Image from A Journey Round My Skull
The landscape's 'powers of expression' are evident almost every time Joseph leaves the workshop and experiences the natural beauty around him. These exaggerated examples of the pathetic fallacy read as the imaginative projections of a lonely young man, unsure of his place in this world and witnessing the hopes of his employer sinking into inevitable failure. 'Yes, you tell yourself, colors like this produce warmth! The region appeared to be smiling, the sky seemed to have been made happy by its own appearance, it appeared to be the scent and substance and the dear meaning of this smiling of land and lake. How all these things could just lie there, radiant and still. If you gazed out over the surface of the lake, you felt - and you didn't even have to be an assistant for this - as if you were being addressed with friendly, agreeable words.'
Joseph stays on at the villa despite not receiving his salary, unable to bring himself to leave. But, he reflects, nature itself never really changes - lakes do not suddenly transform themselves into clouds. 'A wintry image could superimpose itself upon the world of summer; winter could give way to spring, but the face of the earth remained the same. It put on masks and took them off again, it wrinkled and cleared its huge beautiful brow, it smiled or looked angry, but remained always the same. It was a great lover of make-up, it painted its face now more brightly, now in paler hues, now it was glowing, now pallid, never quite what it had been before, constantly it was changing a little, and yet remained always vividly and restlessly the same. It sent lightning bolts flashing from its eyes and rumbled the thunder with its powerful lungs, it wept the rain down in streams and let the clean, glittering snow come smiling from its lips, but in the features and lineaments of its face, little change could be discerned.'
As time passes and autumn turns to winter Joseph still sees nature in benevolent terms, as the countryside 'peacefully and languorously allowed itself to be covered with thickly falling snow, calmly holding out, as it were, its large, broad, old and wide hand to catch everything.' The last day of the year is unseasonably sunny, reminding him of the time in May when he first arrived at the villa.
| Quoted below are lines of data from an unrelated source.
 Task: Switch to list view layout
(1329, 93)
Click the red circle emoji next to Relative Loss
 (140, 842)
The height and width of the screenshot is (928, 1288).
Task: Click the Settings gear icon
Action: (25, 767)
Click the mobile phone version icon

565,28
The weather 'simultaneously calmed and agitated him', but as evening comes - the last evening he will spend there with the Toblers - Joseph, in 'an almost holy mood' goes for a walk. 'The entire landscape appeared to him to be praying, so invitingly, with all its faint, muted earthen hues. The green of the meadows was smiling out from beneath the snow, which the sun had broken into white islands and patches'.